SINGAPORE (BLOOMBERG) - Singapore stock traders may finally get their lunch break back.
Singapore Exchange, which runs the city's equity market, is considering reinstating the midday intermission, according to people familiar with the matter. SGX in 2011 scrapped the break, which lasted from 12.30pm to 2pm every day, in an effort to boost trading.
The bourse is expected to have a public consultation on the issue in the coming weeks, the people said, asking not to be identified as the information is private. SGX will also propose a test that would widen the price increment at which shares are quoted to bring day traders back, the people added.
When SGX cut the midday break, then-chief executive officer Magnus Bocker said in January 2011 the move would make Singapore "one of the most accessible markets in Asia and in the world". Having continuous trading from 9am to 5pm could also boost volume by as much as 10 per cent, Mr Bocker said.
Many Asian stock markets have a midday break, including Hong Kong, mainland China and Malaysia.
The daily average value of shares traded on SGX this year has risen 6.4 per cent, to US$809 million (S$1.142 billion), compared with the average for 2016, according to data compiled by Bloomberg. While up from last year, it is down from the US$1.12 billion-a-day the market saw in 2013, the data show. SGX said in an e-mailed response to queries that it does not comment on speculation.
The exchange's tick-size proposal would reward brokers for making markets in less liquid stocks by widening the spread they earn when buying and selling shares, the people said. That could encourage trading in small-cap companies, they said.
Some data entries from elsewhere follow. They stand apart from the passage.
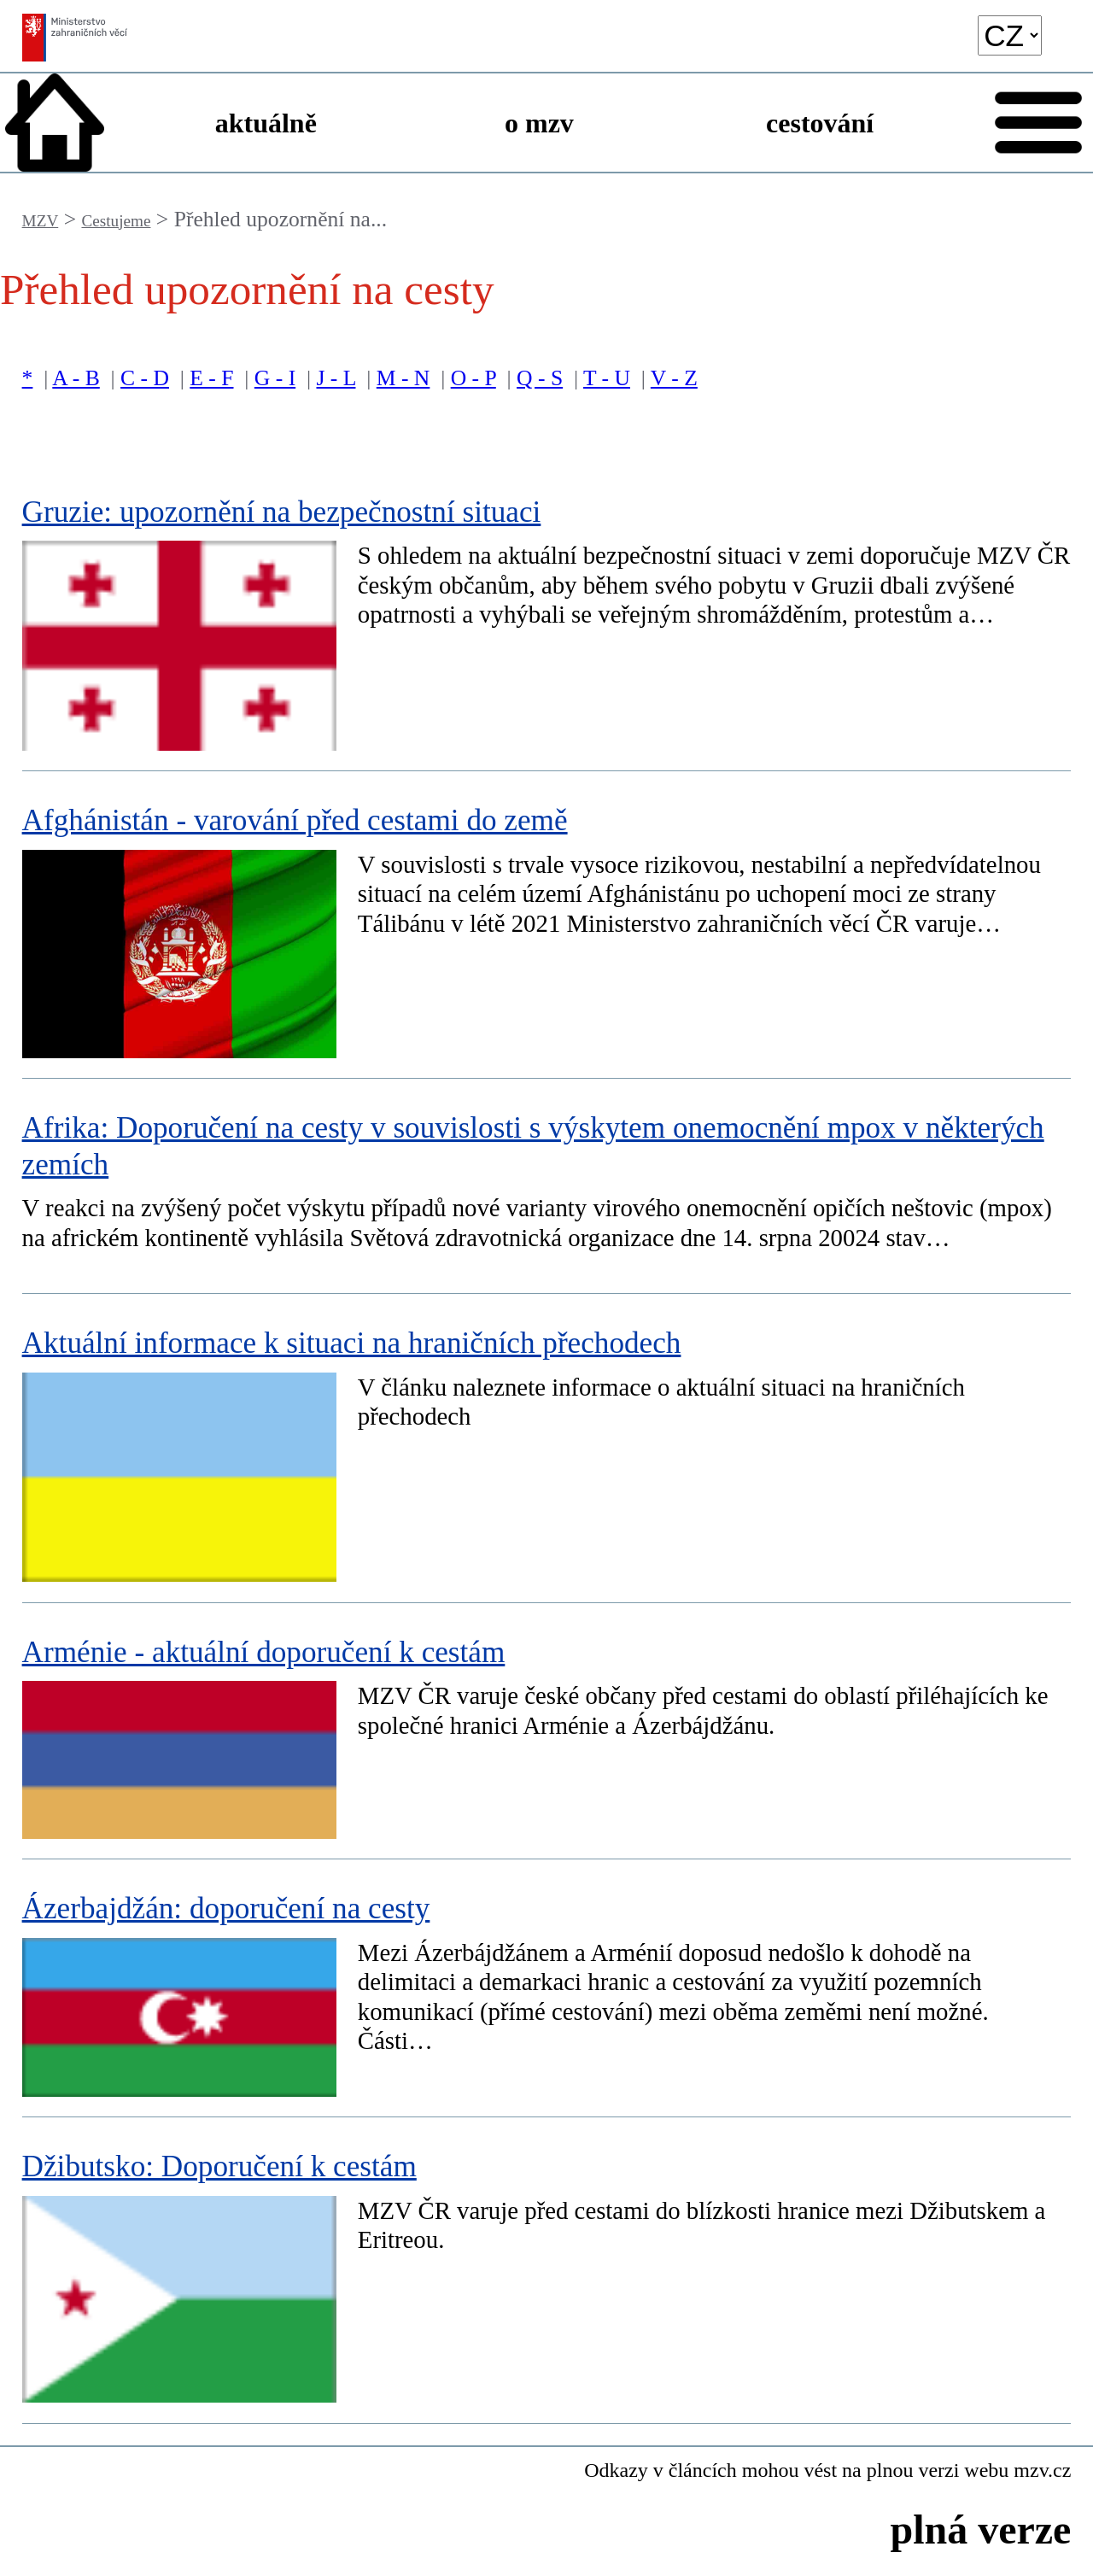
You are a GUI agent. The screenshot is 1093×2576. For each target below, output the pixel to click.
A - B (75, 378)
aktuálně (266, 123)
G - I (274, 378)
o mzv (539, 123)
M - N (403, 378)
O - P (473, 378)
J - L (335, 378)
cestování (820, 123)
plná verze (980, 2529)
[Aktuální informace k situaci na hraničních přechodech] (547, 1448)
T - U (606, 378)
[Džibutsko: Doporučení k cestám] (547, 2270)
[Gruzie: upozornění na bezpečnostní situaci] (547, 617)
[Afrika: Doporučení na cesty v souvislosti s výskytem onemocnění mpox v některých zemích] (547, 1186)
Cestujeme (115, 221)
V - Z (674, 378)
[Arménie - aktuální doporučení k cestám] (547, 1731)
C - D (144, 378)
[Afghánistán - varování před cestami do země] (547, 925)
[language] (1010, 35)
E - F (211, 378)
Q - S (540, 378)
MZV (40, 221)
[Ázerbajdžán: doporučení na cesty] (547, 1988)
If the plan goes ahead, it would be at least the third time in a decade that SGX has tweaked stock spreads. In 2011, it cut tick sizes to offer what it called "one of Asia's most cost-competitive trading environments." It made a similar move in 2007.
The US in October started a two-year test that raised ticks for small-company stocks amid complaints from exchanges that liquidity has dried up. Japan Exchange Group in December 2014 said it was backtracking on tick cuts for some of the biggest companies less than six months after it was implemented because it failed to get the boost it sought.
SGX in 2015 cut the board lot size, or trading unit, investors needed to buy to 100 from 1,000 to help make higher-priced shares easier to invest. Last year, it consulted on having at least 10 percent of shares in the initial public offering of companies on its main venue to boost retail participation.